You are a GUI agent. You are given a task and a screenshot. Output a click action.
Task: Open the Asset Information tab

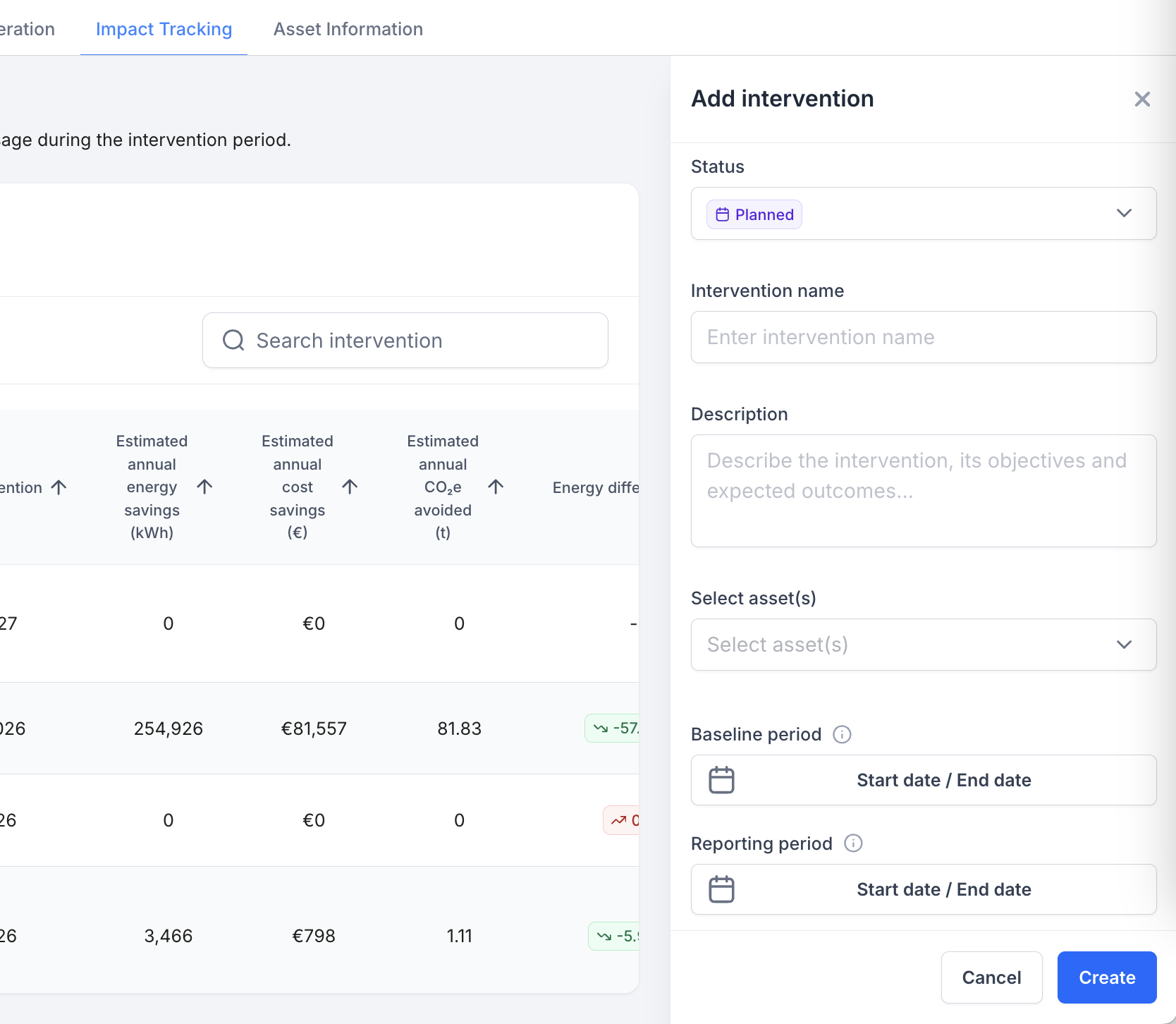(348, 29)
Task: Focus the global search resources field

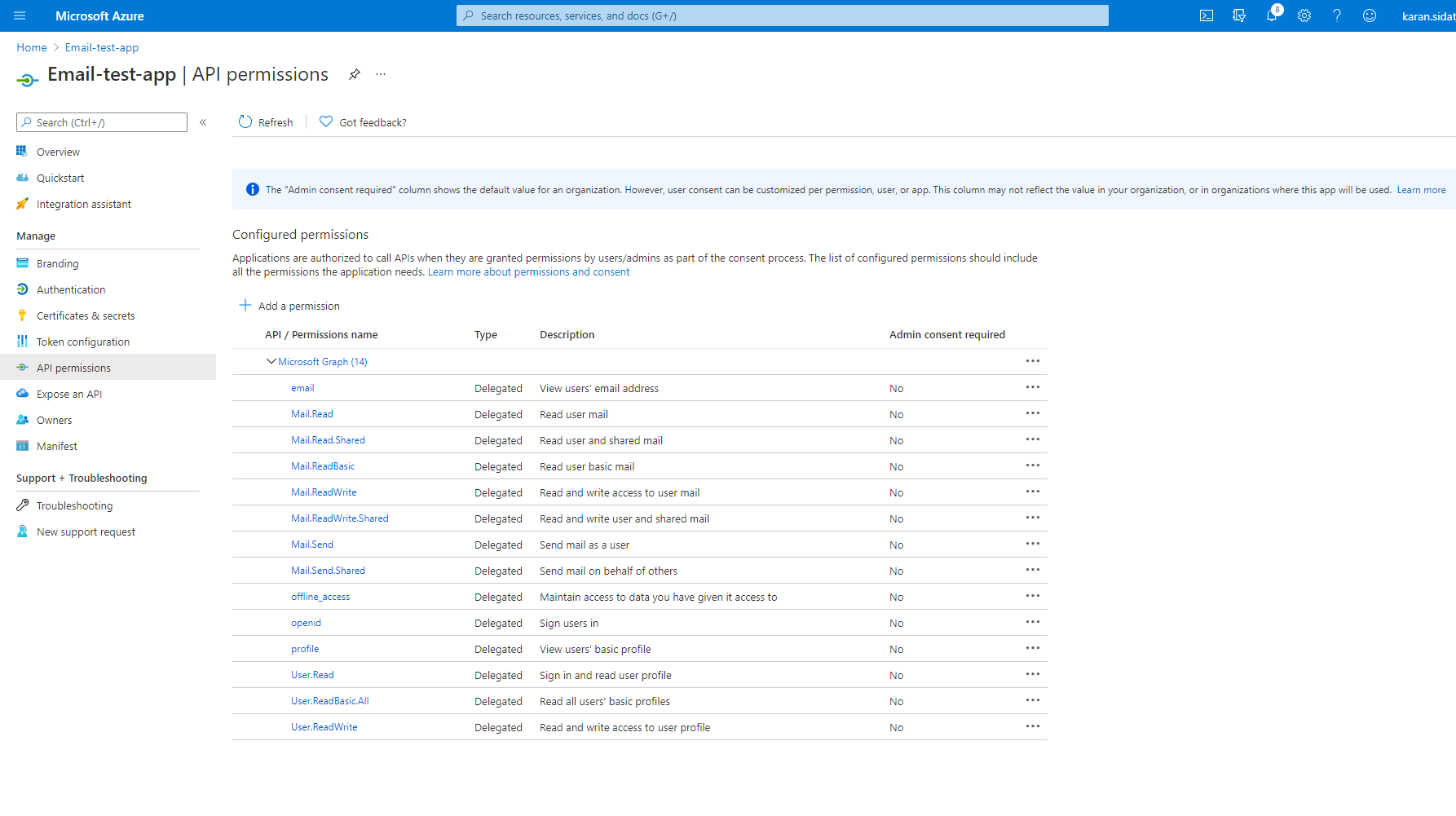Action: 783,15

____

_About this task:_ Each entry above should be printed exactly, and any picture in it left out.

_Answer below:_
You are a GUI agent. You are given a task and a screenshot. Output a click action.
Task: Open the Asset Information tab

(348, 29)
Task: Focus the global search resources field

Action: 783,15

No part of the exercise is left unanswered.